_Assigned task_
Repeat verbatim, and only, the lines of the data below, beginning at the line that contains "Where should I click to: Open the 訊息" and stopping after the line that contains "Given: Click Extended".

[Source data]
========
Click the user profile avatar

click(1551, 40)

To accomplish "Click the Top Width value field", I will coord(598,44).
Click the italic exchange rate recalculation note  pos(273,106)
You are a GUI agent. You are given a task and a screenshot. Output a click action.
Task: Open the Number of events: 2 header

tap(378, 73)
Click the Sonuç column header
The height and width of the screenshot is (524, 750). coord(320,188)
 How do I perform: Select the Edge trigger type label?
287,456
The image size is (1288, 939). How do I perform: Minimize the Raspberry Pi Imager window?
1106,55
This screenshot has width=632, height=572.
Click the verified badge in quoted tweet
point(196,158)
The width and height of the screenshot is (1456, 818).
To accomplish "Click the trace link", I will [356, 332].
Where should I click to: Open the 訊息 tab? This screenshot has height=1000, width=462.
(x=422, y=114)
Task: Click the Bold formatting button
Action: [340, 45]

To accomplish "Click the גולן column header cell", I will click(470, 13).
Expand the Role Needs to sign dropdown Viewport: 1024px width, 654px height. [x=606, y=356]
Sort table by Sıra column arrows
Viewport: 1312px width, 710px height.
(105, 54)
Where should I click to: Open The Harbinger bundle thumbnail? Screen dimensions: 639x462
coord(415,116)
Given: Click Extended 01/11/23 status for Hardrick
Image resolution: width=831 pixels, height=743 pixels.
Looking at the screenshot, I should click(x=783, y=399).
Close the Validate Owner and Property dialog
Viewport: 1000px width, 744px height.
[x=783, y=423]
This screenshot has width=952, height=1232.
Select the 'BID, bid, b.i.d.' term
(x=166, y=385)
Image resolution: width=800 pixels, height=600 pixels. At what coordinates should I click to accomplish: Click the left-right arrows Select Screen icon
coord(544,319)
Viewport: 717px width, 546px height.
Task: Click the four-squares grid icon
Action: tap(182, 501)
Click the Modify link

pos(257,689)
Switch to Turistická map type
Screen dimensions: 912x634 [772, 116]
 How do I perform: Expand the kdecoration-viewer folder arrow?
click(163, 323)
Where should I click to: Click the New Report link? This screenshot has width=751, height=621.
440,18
========
_Output for this task_
Where should I click to: Open the 訊息 tab? This screenshot has height=1000, width=462.
(x=422, y=114)
Task: Click the Bold formatting button
Action: [340, 45]

To accomplish "Click the גולן column header cell", I will click(470, 13).
Expand the Role Needs to sign dropdown Viewport: 1024px width, 654px height. [x=606, y=356]
Sort table by Sıra column arrows
Viewport: 1312px width, 710px height.
(105, 54)
Where should I click to: Open The Harbinger bundle thumbnail? Screen dimensions: 639x462
coord(415,116)
Given: Click Extended 01/11/23 status for Hardrick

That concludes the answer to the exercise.